A/N: Sorry for the wait for chapters but hopefully what I have plan for this story will make your patience worth it and secondly, I don't care about the time-space continuum stuff. This is fanfiction for a reason.

I don't have a set posting schedule. I post whenever I finish a chapter.


Oliver entered the foundry and froze immediately as he heard the familiar haunting sound of fingers typing away on a keyboard.

He ran down the stairs taking two at a time and came to a halt. The sound was echoing in his head, but the bunker was otherwise empty. Felicity's computers untouched by her for weeks.

He walked forward slowly and gripped the back of his chair, his chest aching with loss. The bunker was darker without Felicity's light brightening it up, without her warming the place with her smile and her belief in him and what they were doing.

The mission to protect the city felt lost without her. He struggled to find the point in saving a city of strangers when he hadn't been able to keep the woman he loved safe.
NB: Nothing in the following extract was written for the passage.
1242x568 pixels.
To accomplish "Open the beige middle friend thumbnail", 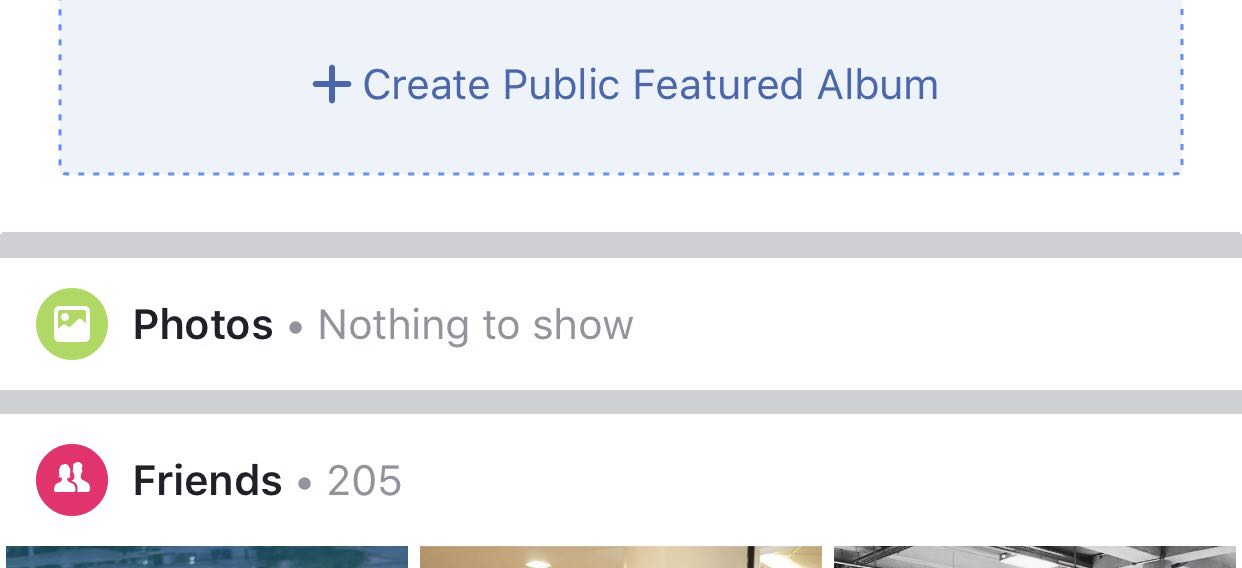I will click(620, 557).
Oliver turned her chair and lowered himself into the seat, sometimes when he closed his eyes, he could see Felicity right in front of him smiling, her eyes shining with life and purpose. He could smell that light floral scent with a hint of raspberries.

And sometimes he could hear her voice before he hit the streets asking him to come back to her. The way she stood close to him, the way she looked at him, pleading with her eyes for him to stay.

He always came back. He asked Felicity to stay with him, and she couldn't.

Oliver bent forward, burying his face in his hands.

It's gonna be okay, Oliver. You will get through this.

Even now, he could hear her voice, but he knew it was his subconscious's way of dealing with his grief.

"No, no, I won't." he raised his head tears in his eyes, and he swore he could see Felicity standing in front of him, her glasses perched on her nose, hair in a high ponytail, lips painted pink, in a green blouse and one of her patented short skirts. "I need you here. I have always needed you here. With me."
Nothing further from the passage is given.